As recently as fifteen years ago, parallelism was really only applicable to supercomputers and very large servers, but since then there has been a huge shift towards parallelism, and today almost every computer offers some sort of parallel hardware. However, getting the most out of this hardware can be challenging and in many cases still requires specialist programming techniques.
A typical modern PC or server (left) provides three distinct levels of parallelism:
• Multicore CPUs – modern CPUs contain several independent cores, each capable of performing a distinct task at the same time. Laptops, phones and tablets typically have 2-8 cores, while large servers and supercomputers may have 12 or more cores per CPU. Multicore CPUs can be exploited using APIs such as OpenMP or Pthreads.
• Vector units – each CPU core also has a vector unit attached. This allows the same calculation to be performed on multiple (typically 2-8) data items simultaneously. Ideally the vector units can be exploited automatically by the compiler, but to ensure optimal performance it can be necessary to hand-code using intrinsics (special functions that are mapped directly to specific machine instructions).

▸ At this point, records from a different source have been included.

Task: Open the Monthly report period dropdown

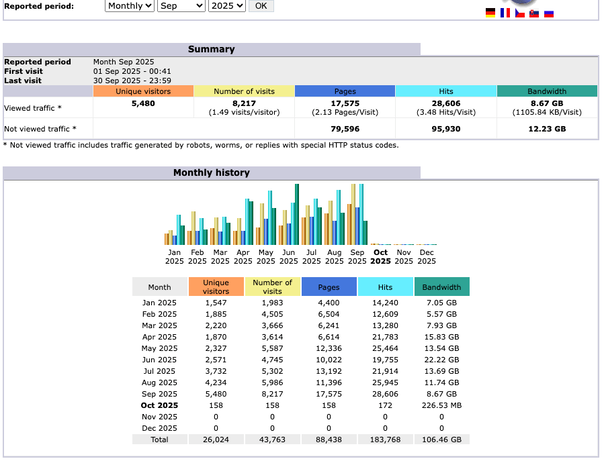Action: tap(129, 6)
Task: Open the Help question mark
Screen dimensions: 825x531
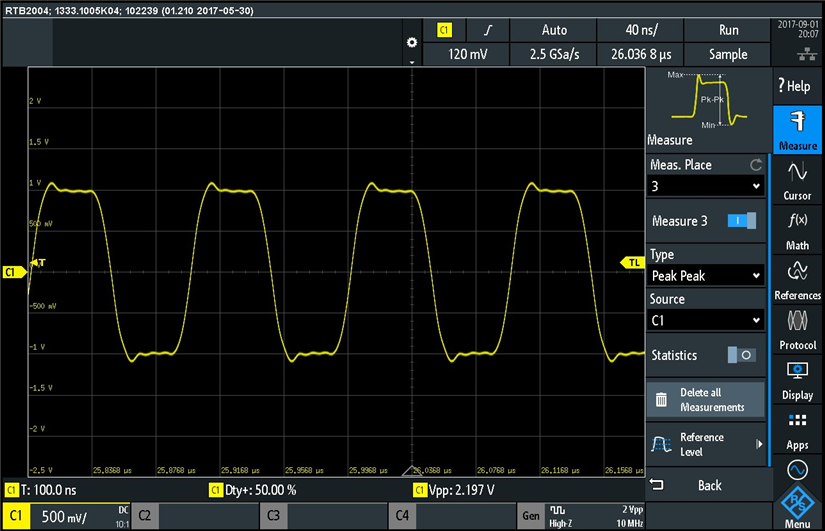Action: (x=797, y=86)
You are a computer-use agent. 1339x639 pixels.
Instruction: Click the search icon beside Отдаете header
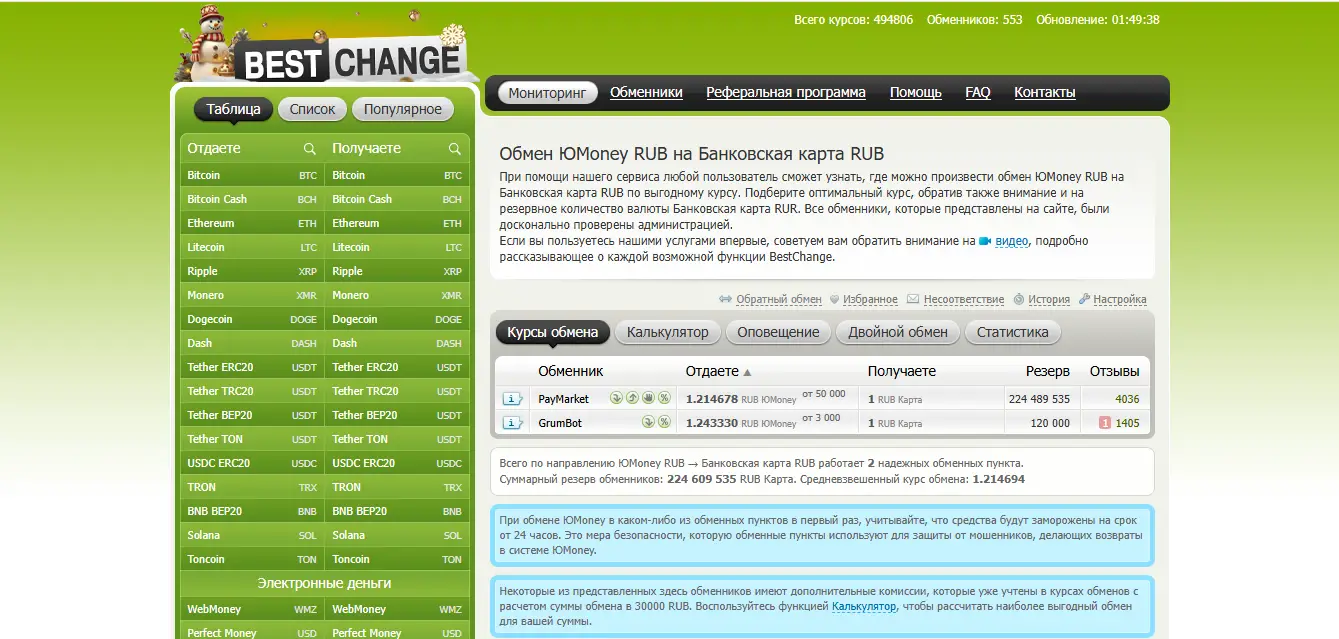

• Graphics Processing Units – GPUs were originally developed for rendering real time 3D graphics for games, but they can also be used for general purpose computation. They can be programmed using APIs such as CUDA or OpenCL.
High-performance computing (HPC) platforms such as supercomputers and compute clusters (right) take this approach one step further: while PCs feature a handful of processors connected through a common bus, HPC platforms include a large number of multi-core processors, connected with each other through very fast interconnecting networks. They are programmed using the Message Passing Interface (MPI), which allows processors to compute different areas of the code in parallel, while each utilising their own memory space. Some HPC platforms feature large, shared memory, and are typically programmed using OpenMP. Hybrid codes are also commonly encountered, with MPI distributing computation across multi-core processors and OpenMP used to further parallelise execution inside each processor. Some HPC platforms also host GPUs, opening up further avenues for parallelisation.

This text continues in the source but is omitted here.